### ASSIGNMENT
After finding the line that contains "artist (872, 114)" in the entries below, retype it and every following line precisely, the last included.

━━ LISTED ENTRIES

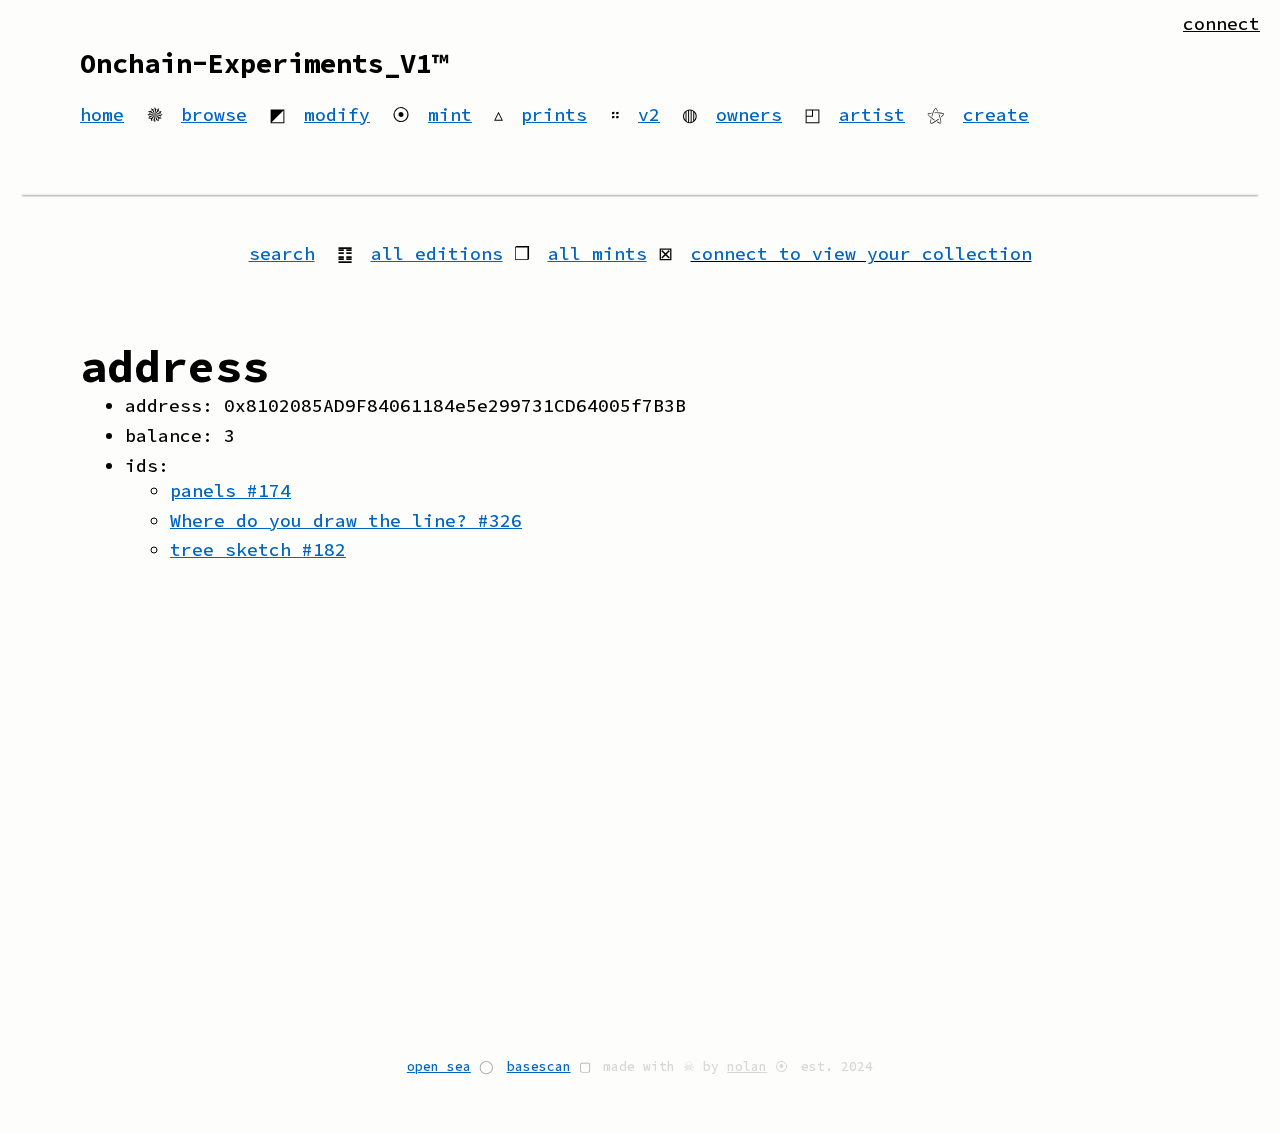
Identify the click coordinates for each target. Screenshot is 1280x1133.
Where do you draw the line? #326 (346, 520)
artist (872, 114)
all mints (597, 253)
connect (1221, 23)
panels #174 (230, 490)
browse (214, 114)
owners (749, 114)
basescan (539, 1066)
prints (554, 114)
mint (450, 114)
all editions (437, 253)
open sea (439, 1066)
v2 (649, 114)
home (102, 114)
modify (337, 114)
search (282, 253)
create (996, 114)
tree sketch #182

━━━━

### SOLUTION TO THIS EXERCISE
artist (872, 114)
all mints (597, 253)
connect (1221, 23)
panels #174 (230, 490)
browse (214, 114)
owners (749, 114)
basescan (539, 1066)
prints (554, 114)
mint (450, 114)
all editions (437, 253)
open sea (439, 1066)
v2 (649, 114)
home (102, 114)
modify (337, 114)
search (282, 253)
create (996, 114)
tree sketch #182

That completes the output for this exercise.